However, there was one in particular which I wanted to use, but which Eamon wouldn’t allow into print. It was so potentially incendiary, he said, he’d almost certainly be signing his own death warrant if he wrote about it. The Provos would murder him, he said. And he wanted to avoid that fate, if at all possible.

The story concerned Bloody Sunday, that day in January 1972 when paratroopers shot dead 13 people in Derry’s Bogside. As almost everyone knows, the shootings occurred during an illegal march organised by the Derry Civil Rights Association and, as almost everyone also knows, they were instrumental in boosting support for the fledgeling Provisional IRA.

The British Army has always claimed that their troops came under fire first. For nationalists, Bloody Sunday’s enduring importance as a symbol of British misrule – and as a reason why some might turn to violence to oppose it – has depended in part on categorical assurances from republicans that they weren’t involved in aggressive military action on that day.

However, Eamon Collins told me a story that raises questions about the course of events. Most interestingly, he claimed he was only passing on information told to him while on remand in Belfast’s Crumlin Road Prison by the brother of the Sinn Fein leader Martin McGuinness, the Provos’ commander in Derry at that time.

In the acknowledgements at the back of Killing Rage Eamon thanks the people who helped him rebuild his life. Under the section titled ‘Crumlin Road Prison 1985-7’ he introduces their names by saying: ‘These men treated me as a fellow human being in prison: friendship can transcend politics in a hard place.’

The list contains some of the most notorious terrorists to emerge since 1969, many of them connected to the smaller republican group, the Irish National Liberation Army: Gerard Steenson (known to the tabloids as ‘Dr Death’), Jimmy Brown (who helped found the INLA splinter group, the Irish People’s Liberation Organisation) – both men subsequently murdered in internecine feuds – and Christopher ‘Crip’ McWilliams (who went on to shoot dead ultra-loyalist bogeyman and Loyalist Volunteer Force leader Billy Wright in the Maze Prison).
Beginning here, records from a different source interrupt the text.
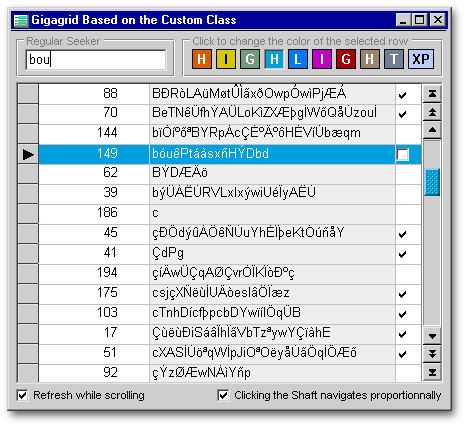Click the single down arrow scroll button

[x=432, y=336]
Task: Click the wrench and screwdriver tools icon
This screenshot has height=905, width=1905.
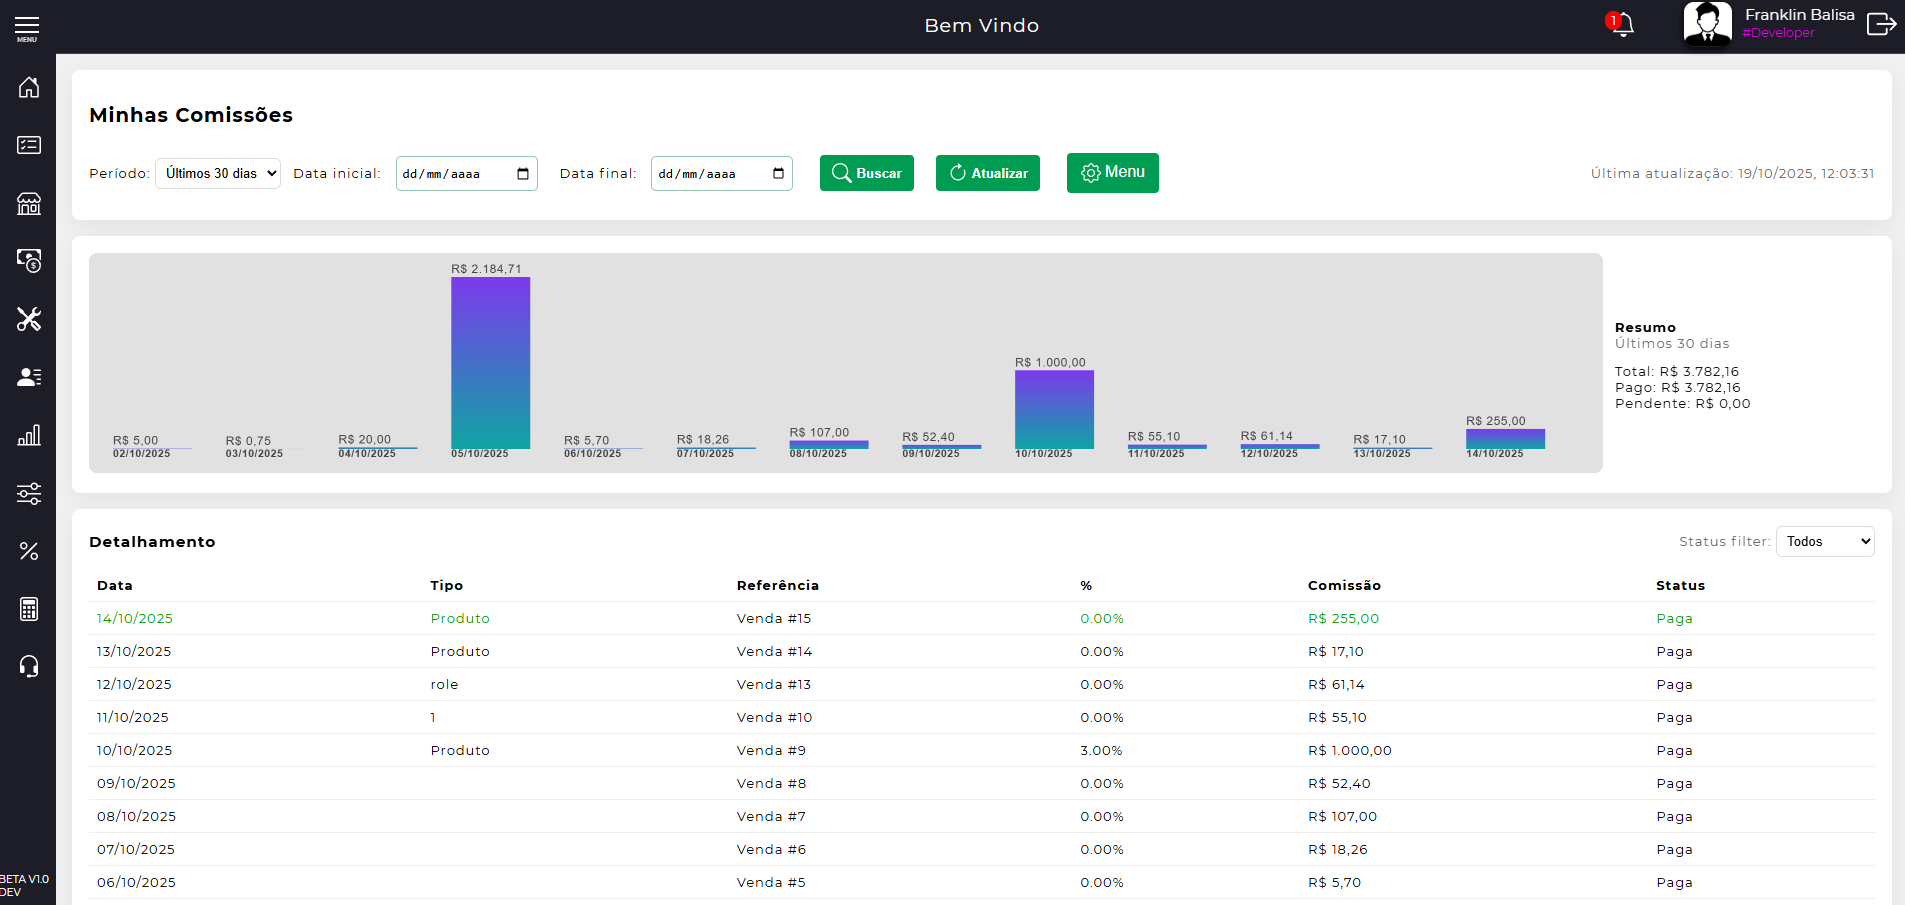Action: click(29, 319)
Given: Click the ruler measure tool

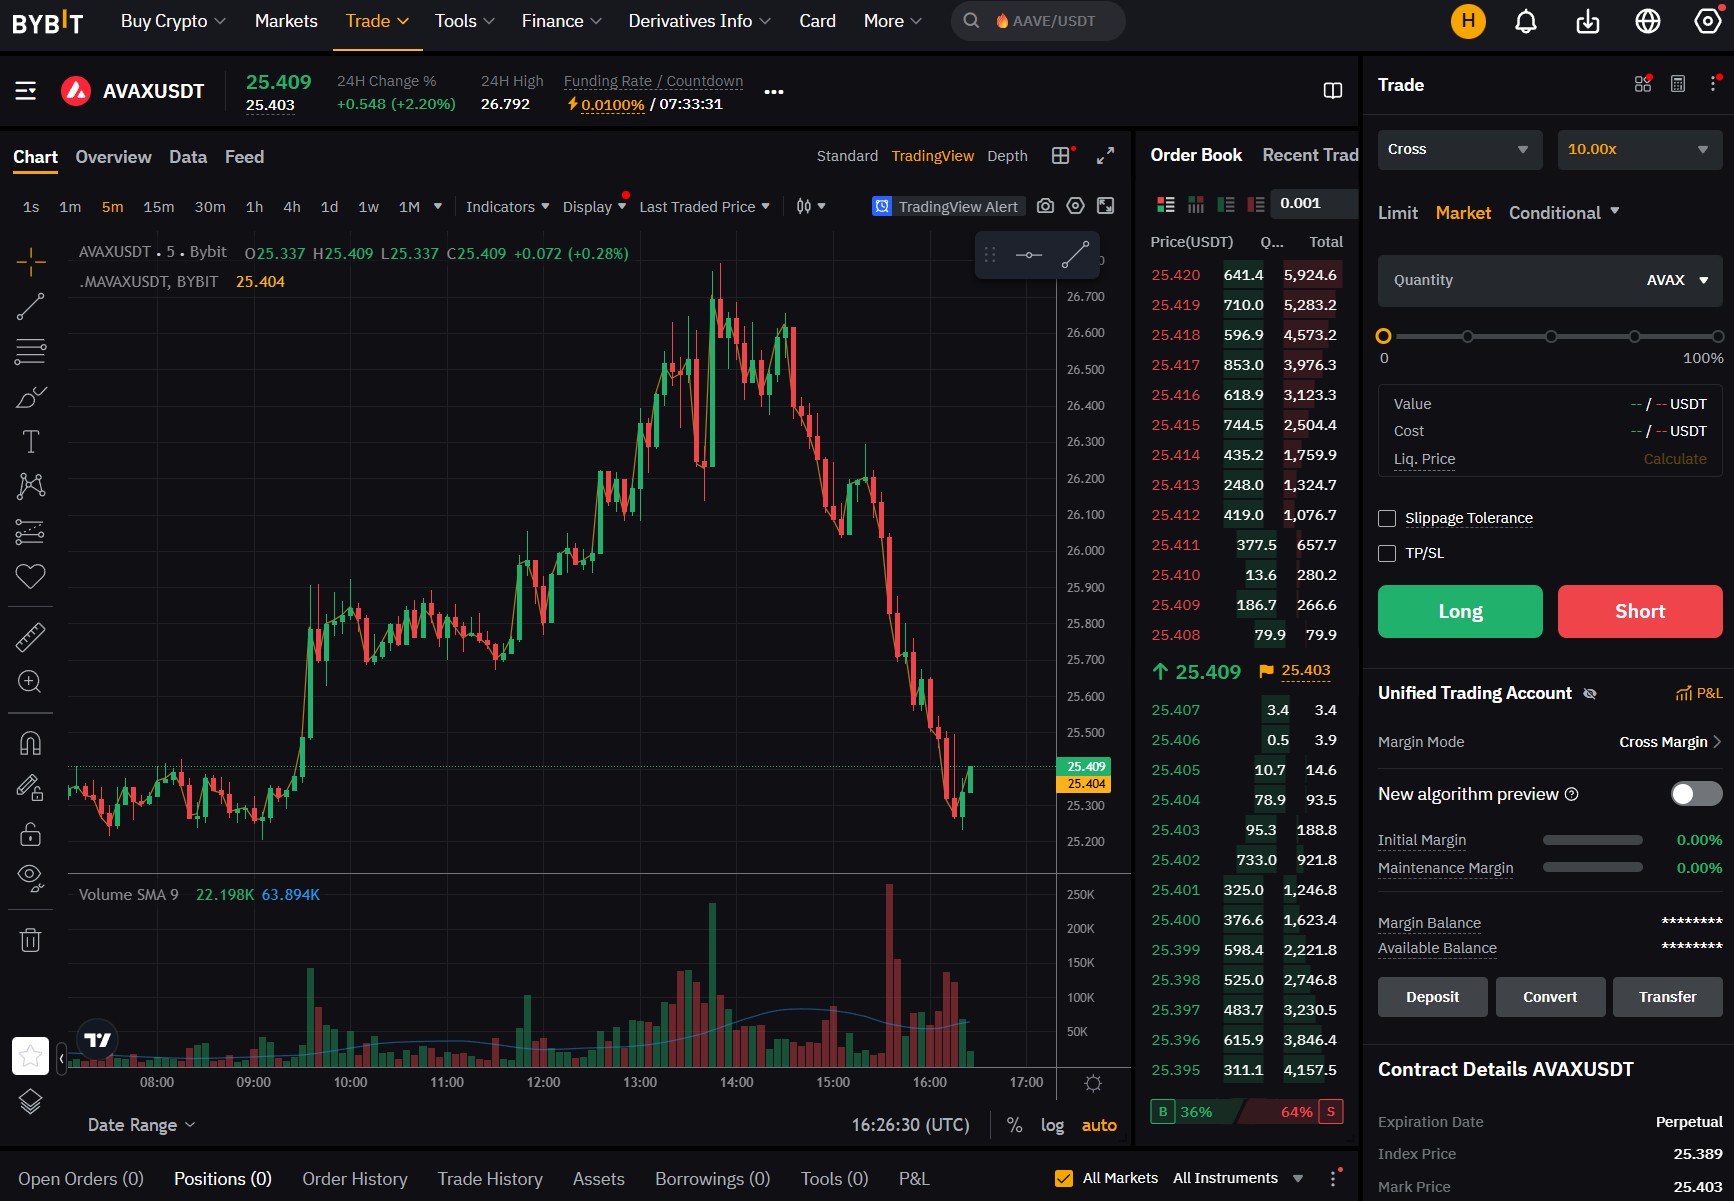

Given the bitter history between the Provos and the INLA, Eamon’s friendship with senior figures from the rival republican grouping was in part a symptom of his alienation from his own comrades – the alienation that led ultimately to his writing Killing Rage. He felt that many Provos in the Belfast prison – and especially the leadership – despised him and wanted him dead.

He was right. But their attitude was hardly surprising in the light of Collins’s spectacular betrayal of the organisation he’d served for more than six years. When he’d been arrested following the IRA’s mortar attack on Newry Police Station in 1985 (in which nine police officers died – the Royal Ulster Constabulary’s single biggest loss of life) he’d cracked after five days of interrogation. He told the police everything he knew. As he said later: ‘I gave them the heap’.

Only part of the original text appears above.